• [The task]: Your reply should reproduce each record precisely as written.
+ + + + + + +
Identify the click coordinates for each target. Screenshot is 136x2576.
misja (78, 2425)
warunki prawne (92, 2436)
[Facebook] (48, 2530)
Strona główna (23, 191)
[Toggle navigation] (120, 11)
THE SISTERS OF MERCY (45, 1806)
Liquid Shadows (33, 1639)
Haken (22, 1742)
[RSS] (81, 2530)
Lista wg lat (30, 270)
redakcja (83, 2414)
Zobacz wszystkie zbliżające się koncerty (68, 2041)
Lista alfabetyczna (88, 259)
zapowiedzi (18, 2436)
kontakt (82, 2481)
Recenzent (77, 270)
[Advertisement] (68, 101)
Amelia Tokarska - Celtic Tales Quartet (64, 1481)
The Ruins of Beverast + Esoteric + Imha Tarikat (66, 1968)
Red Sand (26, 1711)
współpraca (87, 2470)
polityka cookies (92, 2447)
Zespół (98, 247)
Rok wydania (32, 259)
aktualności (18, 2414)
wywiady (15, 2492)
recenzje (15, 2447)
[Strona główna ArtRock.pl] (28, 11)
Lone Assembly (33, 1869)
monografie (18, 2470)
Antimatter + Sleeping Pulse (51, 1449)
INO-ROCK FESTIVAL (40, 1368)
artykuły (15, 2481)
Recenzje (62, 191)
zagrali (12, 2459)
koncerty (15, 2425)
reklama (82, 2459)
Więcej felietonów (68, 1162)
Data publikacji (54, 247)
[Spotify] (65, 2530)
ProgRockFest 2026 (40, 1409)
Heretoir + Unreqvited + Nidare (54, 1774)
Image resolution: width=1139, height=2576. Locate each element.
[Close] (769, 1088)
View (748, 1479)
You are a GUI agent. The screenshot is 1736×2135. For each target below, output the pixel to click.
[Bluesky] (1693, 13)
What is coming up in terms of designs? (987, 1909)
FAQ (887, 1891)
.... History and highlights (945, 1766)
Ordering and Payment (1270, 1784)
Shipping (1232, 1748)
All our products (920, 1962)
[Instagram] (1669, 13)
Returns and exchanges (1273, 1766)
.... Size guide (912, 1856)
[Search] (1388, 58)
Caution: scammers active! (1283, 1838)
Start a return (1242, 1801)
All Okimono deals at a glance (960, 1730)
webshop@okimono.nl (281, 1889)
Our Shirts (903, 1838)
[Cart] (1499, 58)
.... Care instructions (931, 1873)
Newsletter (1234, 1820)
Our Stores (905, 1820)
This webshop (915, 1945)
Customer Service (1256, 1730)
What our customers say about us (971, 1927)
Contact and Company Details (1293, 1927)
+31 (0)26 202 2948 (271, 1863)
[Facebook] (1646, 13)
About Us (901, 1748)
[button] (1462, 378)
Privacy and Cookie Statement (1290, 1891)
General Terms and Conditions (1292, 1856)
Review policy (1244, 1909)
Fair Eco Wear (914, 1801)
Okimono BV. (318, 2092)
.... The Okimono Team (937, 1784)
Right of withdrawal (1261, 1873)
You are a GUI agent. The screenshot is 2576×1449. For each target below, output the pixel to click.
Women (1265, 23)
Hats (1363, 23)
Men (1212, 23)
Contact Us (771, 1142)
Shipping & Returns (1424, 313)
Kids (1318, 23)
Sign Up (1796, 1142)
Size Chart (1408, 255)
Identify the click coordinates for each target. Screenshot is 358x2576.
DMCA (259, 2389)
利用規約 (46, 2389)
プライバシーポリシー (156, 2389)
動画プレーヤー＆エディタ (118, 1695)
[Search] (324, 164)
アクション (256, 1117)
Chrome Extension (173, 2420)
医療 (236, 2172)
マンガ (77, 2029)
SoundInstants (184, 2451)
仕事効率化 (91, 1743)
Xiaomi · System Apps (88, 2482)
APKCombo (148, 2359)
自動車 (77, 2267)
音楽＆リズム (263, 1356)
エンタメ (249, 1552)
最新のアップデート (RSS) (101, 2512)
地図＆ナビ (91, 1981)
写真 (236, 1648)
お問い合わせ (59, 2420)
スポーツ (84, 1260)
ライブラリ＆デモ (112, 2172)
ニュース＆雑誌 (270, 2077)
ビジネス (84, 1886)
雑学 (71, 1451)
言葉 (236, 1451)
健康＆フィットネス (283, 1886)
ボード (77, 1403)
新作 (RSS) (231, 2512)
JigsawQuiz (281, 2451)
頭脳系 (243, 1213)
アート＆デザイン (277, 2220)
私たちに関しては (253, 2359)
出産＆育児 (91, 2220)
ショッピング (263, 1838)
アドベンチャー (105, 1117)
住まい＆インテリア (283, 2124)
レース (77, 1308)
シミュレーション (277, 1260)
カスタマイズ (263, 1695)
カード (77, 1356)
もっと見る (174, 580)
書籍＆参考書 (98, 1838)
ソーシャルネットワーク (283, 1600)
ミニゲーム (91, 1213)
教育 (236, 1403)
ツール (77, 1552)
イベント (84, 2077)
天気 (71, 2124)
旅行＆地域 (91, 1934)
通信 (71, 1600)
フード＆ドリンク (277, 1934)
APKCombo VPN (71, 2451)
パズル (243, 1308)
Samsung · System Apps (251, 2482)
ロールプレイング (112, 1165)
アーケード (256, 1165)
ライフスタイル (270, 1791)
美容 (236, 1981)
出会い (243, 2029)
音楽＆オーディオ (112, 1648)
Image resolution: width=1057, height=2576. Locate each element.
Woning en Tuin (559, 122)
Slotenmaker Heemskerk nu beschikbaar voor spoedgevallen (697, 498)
+ + + + + + +
• [Result for this task]:
Identify the click coordinates for each target. Screenshot is 136x2576.
misja (78, 2425)
warunki prawne (92, 2436)
[Facebook] (48, 2530)
Strona główna (23, 191)
[Toggle navigation] (120, 11)
THE SISTERS OF MERCY (45, 1806)
Liquid Shadows (33, 1639)
Haken (22, 1742)
[RSS] (81, 2530)
Lista wg lat (30, 270)
redakcja (83, 2414)
Zobacz wszystkie zbliżające się koncerty (68, 2041)
Lista alfabetyczna (88, 259)
zapowiedzi (18, 2436)
kontakt (82, 2481)
Recenzent (77, 270)
[Advertisement] (68, 101)
Amelia Tokarska - Celtic Tales Quartet (64, 1481)
The Ruins of Beverast + Esoteric + Imha Tarikat (66, 1968)
Red Sand (26, 1711)
współpraca (87, 2470)
polityka cookies (92, 2447)
Zespół (98, 247)
Rok wydania (32, 259)
aktualności (18, 2414)
wywiady (15, 2492)
recenzje (15, 2447)
[Strona główna ArtRock.pl] (28, 11)
Lone Assembly (33, 1869)
monografie (18, 2470)
Antimatter + Sleeping Pulse (51, 1449)
INO-ROCK FESTIVAL (40, 1368)
artykuły (15, 2481)
Recenzje (62, 191)
zagrali (12, 2459)
koncerty (15, 2425)
reklama (82, 2459)
Więcej felietonów (68, 1162)
Data publikacji (54, 247)
[Spotify] (65, 2530)
ProgRockFest 2026 (40, 1409)
Heretoir + Unreqvited + Nidare (54, 1774)
Image resolution: width=1139, height=2576. Locate each element.
[Close] (769, 1088)
View (748, 1479)
You are a GUI agent. The screenshot is 1736×2135. For each target below, output the pixel to click.
[Bluesky] (1693, 13)
What is coming up in terms of designs? (987, 1909)
FAQ (887, 1891)
.... History and highlights (945, 1766)
Ordering and Payment (1270, 1784)
Shipping (1232, 1748)
All our products (920, 1962)
[Instagram] (1669, 13)
Returns and exchanges (1273, 1766)
.... Size guide (912, 1856)
[Search] (1388, 58)
Caution: scammers active! (1283, 1838)
Start a return (1242, 1801)
All Okimono deals at a glance (960, 1730)
webshop@okimono.nl (281, 1889)
Our Shirts (903, 1838)
[Cart] (1499, 58)
.... Care instructions (931, 1873)
Newsletter (1234, 1820)
Our Stores (905, 1820)
This webshop (915, 1945)
Customer Service (1256, 1730)
What our customers say about us (971, 1927)
Contact and Company Details (1293, 1927)
+31 (0)26 202 2948 (271, 1863)
[Facebook] (1646, 13)
About Us (901, 1748)
[button] (1462, 378)
Privacy and Cookie Statement (1290, 1891)
General Terms and Conditions (1292, 1856)
Review policy (1244, 1909)
Fair Eco Wear (914, 1801)
Okimono BV. (318, 2092)
.... The Okimono Team (937, 1784)
Right of withdrawal (1261, 1873)
You are a GUI agent. The screenshot is 2576×1449. For each target below, output the pixel to click.
Women (1265, 23)
Hats (1363, 23)
Men (1212, 23)
Contact Us (771, 1142)
Shipping & Returns (1424, 313)
Kids (1318, 23)
Sign Up (1796, 1142)
Size Chart (1408, 255)
Identify the click coordinates for each target. Screenshot is 358x2576.
DMCA (259, 2389)
利用規約 (46, 2389)
プライバシーポリシー (156, 2389)
動画プレーヤー＆エディタ (118, 1695)
[Search] (324, 164)
アクション (256, 1117)
Chrome Extension (173, 2420)
医療 (236, 2172)
マンガ (77, 2029)
SoundInstants (184, 2451)
仕事効率化 (91, 1743)
Xiaomi · System Apps (88, 2482)
APKCombo (148, 2359)
自動車 (77, 2267)
音楽＆リズム (263, 1356)
エンタメ (249, 1552)
最新のアップデート (RSS) (101, 2512)
地図＆ナビ (91, 1981)
写真 (236, 1648)
お問い合わせ (59, 2420)
スポーツ (84, 1260)
ライブラリ＆デモ (112, 2172)
ニュース＆雑誌 (270, 2077)
ビジネス (84, 1886)
雑学 (71, 1451)
言葉 (236, 1451)
健康＆フィットネス (283, 1886)
ボード (77, 1403)
新作 (RSS) (231, 2512)
JigsawQuiz (281, 2451)
頭脳系 (243, 1213)
アート＆デザイン (277, 2220)
私たちに関しては (253, 2359)
出産＆育児 (91, 2220)
ショッピング (263, 1838)
アドベンチャー (105, 1117)
住まい＆インテリア (283, 2124)
レース (77, 1308)
シミュレーション (277, 1260)
カスタマイズ (263, 1695)
カード (77, 1356)
もっと見る (174, 580)
書籍＆参考書 (98, 1838)
ソーシャルネットワーク (283, 1600)
ミニゲーム (91, 1213)
教育 (236, 1403)
ツール (77, 1552)
イベント (84, 2077)
天気 (71, 2124)
旅行＆地域 (91, 1934)
通信 (71, 1600)
フード＆ドリンク (277, 1934)
APKCombo VPN (71, 2451)
パズル (243, 1308)
Samsung · System Apps (251, 2482)
ロールプレイング (112, 1165)
アーケード (256, 1165)
ライフスタイル (270, 1791)
美容 (236, 1981)
出会い (243, 2029)
音楽＆オーディオ (112, 1648)
Image resolution: width=1057, height=2576. Locate each element.
Woning en Tuin (559, 122)
Slotenmaker Heemskerk nu beschikbaar voor spoedgevallen (697, 498)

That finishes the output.